● Work to complete
Nothing but an exact reprint of the records is to be returned.

● Data extracts

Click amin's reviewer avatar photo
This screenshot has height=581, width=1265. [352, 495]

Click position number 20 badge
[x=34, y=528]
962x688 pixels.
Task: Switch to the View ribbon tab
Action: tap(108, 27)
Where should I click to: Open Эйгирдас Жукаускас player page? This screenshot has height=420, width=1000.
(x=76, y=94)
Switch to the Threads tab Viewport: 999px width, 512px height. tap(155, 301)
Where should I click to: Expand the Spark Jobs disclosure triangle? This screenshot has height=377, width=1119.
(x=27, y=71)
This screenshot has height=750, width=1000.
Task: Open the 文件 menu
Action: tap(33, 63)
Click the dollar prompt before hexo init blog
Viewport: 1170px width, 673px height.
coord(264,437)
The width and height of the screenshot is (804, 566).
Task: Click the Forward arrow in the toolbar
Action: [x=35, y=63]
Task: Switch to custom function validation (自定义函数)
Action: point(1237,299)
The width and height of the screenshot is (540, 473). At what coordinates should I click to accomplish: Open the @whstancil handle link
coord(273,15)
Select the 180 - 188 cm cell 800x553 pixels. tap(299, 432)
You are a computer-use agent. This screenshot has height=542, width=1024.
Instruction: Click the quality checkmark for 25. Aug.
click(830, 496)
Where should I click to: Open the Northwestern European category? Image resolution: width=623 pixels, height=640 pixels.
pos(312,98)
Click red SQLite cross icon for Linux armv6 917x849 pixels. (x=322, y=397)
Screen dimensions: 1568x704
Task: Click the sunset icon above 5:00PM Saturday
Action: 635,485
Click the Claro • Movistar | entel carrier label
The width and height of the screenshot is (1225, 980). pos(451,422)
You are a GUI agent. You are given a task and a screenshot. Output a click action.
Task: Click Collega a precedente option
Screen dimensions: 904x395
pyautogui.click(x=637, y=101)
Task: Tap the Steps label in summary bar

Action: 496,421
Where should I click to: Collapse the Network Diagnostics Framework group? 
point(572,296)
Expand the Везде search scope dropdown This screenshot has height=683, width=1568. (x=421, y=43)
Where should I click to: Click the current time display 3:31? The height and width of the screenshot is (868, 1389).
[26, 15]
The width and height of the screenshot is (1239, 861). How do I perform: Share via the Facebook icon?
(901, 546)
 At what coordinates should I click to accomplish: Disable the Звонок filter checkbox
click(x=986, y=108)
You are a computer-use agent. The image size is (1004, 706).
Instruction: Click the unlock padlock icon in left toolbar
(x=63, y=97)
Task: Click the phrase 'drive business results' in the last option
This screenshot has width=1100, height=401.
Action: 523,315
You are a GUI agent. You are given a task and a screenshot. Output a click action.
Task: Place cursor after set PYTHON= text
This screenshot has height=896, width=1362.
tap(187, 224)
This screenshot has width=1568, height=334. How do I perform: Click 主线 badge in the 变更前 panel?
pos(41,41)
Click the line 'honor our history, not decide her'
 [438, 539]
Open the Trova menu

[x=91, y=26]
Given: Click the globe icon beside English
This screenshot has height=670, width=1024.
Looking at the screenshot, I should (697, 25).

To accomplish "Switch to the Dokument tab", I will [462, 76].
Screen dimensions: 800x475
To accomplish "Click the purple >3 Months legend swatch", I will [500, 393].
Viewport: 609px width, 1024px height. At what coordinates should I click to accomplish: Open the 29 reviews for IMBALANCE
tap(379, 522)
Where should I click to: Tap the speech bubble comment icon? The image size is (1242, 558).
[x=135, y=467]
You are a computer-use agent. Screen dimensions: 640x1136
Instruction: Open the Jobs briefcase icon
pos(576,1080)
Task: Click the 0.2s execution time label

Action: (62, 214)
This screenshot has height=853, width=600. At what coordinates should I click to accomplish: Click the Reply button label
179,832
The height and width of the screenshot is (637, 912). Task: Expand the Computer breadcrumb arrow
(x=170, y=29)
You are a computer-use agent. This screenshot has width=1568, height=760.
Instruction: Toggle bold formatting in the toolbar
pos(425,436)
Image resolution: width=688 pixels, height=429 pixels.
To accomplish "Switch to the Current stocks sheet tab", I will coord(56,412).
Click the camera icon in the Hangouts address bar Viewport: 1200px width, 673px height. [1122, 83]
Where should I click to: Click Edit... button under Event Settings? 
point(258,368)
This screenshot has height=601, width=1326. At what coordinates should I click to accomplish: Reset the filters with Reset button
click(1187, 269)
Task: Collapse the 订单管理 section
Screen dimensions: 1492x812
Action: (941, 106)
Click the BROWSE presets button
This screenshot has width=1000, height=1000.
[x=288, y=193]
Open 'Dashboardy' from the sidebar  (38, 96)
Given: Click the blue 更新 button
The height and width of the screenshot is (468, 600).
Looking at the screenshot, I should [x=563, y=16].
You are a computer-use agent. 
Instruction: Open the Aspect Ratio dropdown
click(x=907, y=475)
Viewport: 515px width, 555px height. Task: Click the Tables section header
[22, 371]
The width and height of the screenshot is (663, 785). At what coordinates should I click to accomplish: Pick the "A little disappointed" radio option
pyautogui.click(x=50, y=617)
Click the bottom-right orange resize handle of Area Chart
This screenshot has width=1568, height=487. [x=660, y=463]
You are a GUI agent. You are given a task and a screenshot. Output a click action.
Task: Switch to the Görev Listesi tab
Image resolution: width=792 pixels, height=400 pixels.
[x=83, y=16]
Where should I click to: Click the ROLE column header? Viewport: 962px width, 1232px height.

● Worked solution
Click amin's reviewer avatar photo
This screenshot has height=581, width=1265. [352, 495]

Click position number 20 badge
[x=34, y=528]
962x688 pixels.
Task: Switch to the View ribbon tab
Action: tap(108, 27)
Where should I click to: Open Эйгирдас Жукаускас player page? This screenshot has height=420, width=1000.
(x=76, y=94)
Switch to the Threads tab Viewport: 999px width, 512px height. tap(155, 301)
Where should I click to: Expand the Spark Jobs disclosure triangle? This screenshot has height=377, width=1119.
(x=27, y=71)
This screenshot has height=750, width=1000.
Task: Open the 文件 menu
Action: tap(33, 63)
Click the dollar prompt before hexo init blog
Viewport: 1170px width, 673px height.
coord(264,437)
The width and height of the screenshot is (804, 566).
Task: Click the Forward arrow in the toolbar
Action: [x=35, y=63]
Task: Switch to custom function validation (自定义函数)
Action: point(1237,299)
The width and height of the screenshot is (540, 473). At what coordinates should I click to accomplish: Open the @whstancil handle link
coord(273,15)
Select the 180 - 188 cm cell 800x553 pixels. tap(299, 432)
You are a computer-use agent. This screenshot has height=542, width=1024.
Instruction: Click the quality checkmark for 25. Aug.
click(830, 496)
Where should I click to: Open the Northwestern European category? Image resolution: width=623 pixels, height=640 pixels.
pos(312,98)
Click red SQLite cross icon for Linux armv6 917x849 pixels. (x=322, y=397)
Screen dimensions: 1568x704
Task: Click the sunset icon above 5:00PM Saturday
Action: 635,485
Click the Claro • Movistar | entel carrier label
The width and height of the screenshot is (1225, 980). pos(451,422)
You are a GUI agent. You are given a task and a screenshot. Output a click action.
Task: Click Collega a precedente option
Screen dimensions: 904x395
pyautogui.click(x=637, y=101)
Task: Tap the Steps label in summary bar

Action: 496,421
Where should I click to: Collapse the Network Diagnostics Framework group? 
point(572,296)
Expand the Везде search scope dropdown This screenshot has height=683, width=1568. (x=421, y=43)
Where should I click to: Click the current time display 3:31? The height and width of the screenshot is (868, 1389).
[26, 15]
The width and height of the screenshot is (1239, 861). How do I perform: Share via the Facebook icon?
(901, 546)
 At what coordinates should I click to accomplish: Disable the Звонок filter checkbox
click(x=986, y=108)
You are a computer-use agent. The image size is (1004, 706).
Instruction: Click the unlock padlock icon in left toolbar
(x=63, y=97)
Task: Click the phrase 'drive business results' in the last option
This screenshot has width=1100, height=401.
Action: 523,315
You are a GUI agent. You are given a task and a screenshot. Output a click action.
Task: Place cursor after set PYTHON= text
This screenshot has height=896, width=1362.
tap(187, 224)
This screenshot has width=1568, height=334. How do I perform: Click 主线 badge in the 变更前 panel?
pos(41,41)
Click the line 'honor our history, not decide her'
 [438, 539]
Open the Trova menu

[x=91, y=26]
Given: Click the globe icon beside English
This screenshot has height=670, width=1024.
Looking at the screenshot, I should (697, 25).

To accomplish "Switch to the Dokument tab", I will [462, 76].
Screen dimensions: 800x475
To accomplish "Click the purple >3 Months legend swatch", I will [500, 393].
Viewport: 609px width, 1024px height. At what coordinates should I click to accomplish: Open the 29 reviews for IMBALANCE
tap(379, 522)
Where should I click to: Tap the speech bubble comment icon? The image size is (1242, 558).
[x=135, y=467]
You are a computer-use agent. Screen dimensions: 640x1136
Instruction: Open the Jobs briefcase icon
pos(576,1080)
Task: Click the 0.2s execution time label

Action: (62, 214)
This screenshot has height=853, width=600. At what coordinates should I click to accomplish: Click the Reply button label
179,832
The height and width of the screenshot is (637, 912). Task: Expand the Computer breadcrumb arrow
(x=170, y=29)
You are a computer-use agent. This screenshot has width=1568, height=760.
Instruction: Toggle bold formatting in the toolbar
pos(425,436)
Image resolution: width=688 pixels, height=429 pixels.
To accomplish "Switch to the Current stocks sheet tab", I will coord(56,412).
Click the camera icon in the Hangouts address bar Viewport: 1200px width, 673px height. [1122, 83]
Where should I click to: Click Edit... button under Event Settings? 
point(258,368)
This screenshot has height=601, width=1326. At what coordinates should I click to accomplish: Reset the filters with Reset button
click(1187, 269)
Task: Collapse the 订单管理 section
Screen dimensions: 1492x812
Action: (941, 106)
Click the BROWSE presets button
This screenshot has width=1000, height=1000.
[x=288, y=193]
Open 'Dashboardy' from the sidebar  (38, 96)
Given: Click the blue 更新 button
The height and width of the screenshot is (468, 600).
Looking at the screenshot, I should [x=563, y=16].
You are a computer-use agent. 
Instruction: Open the Aspect Ratio dropdown
click(x=907, y=475)
Viewport: 515px width, 555px height. Task: Click the Tables section header
[22, 371]
The width and height of the screenshot is (663, 785). At what coordinates should I click to accomplish: Pick the "A little disappointed" radio option
pyautogui.click(x=50, y=617)
Click the bottom-right orange resize handle of Area Chart
This screenshot has width=1568, height=487. [x=660, y=463]
You are a GUI agent. You are given a task and a screenshot. Output a click action.
Task: Switch to the Görev Listesi tab
Image resolution: width=792 pixels, height=400 pixels.
[x=83, y=16]
Where should I click to: Click the ROLE column header? Viewport: 962px width, 1232px height.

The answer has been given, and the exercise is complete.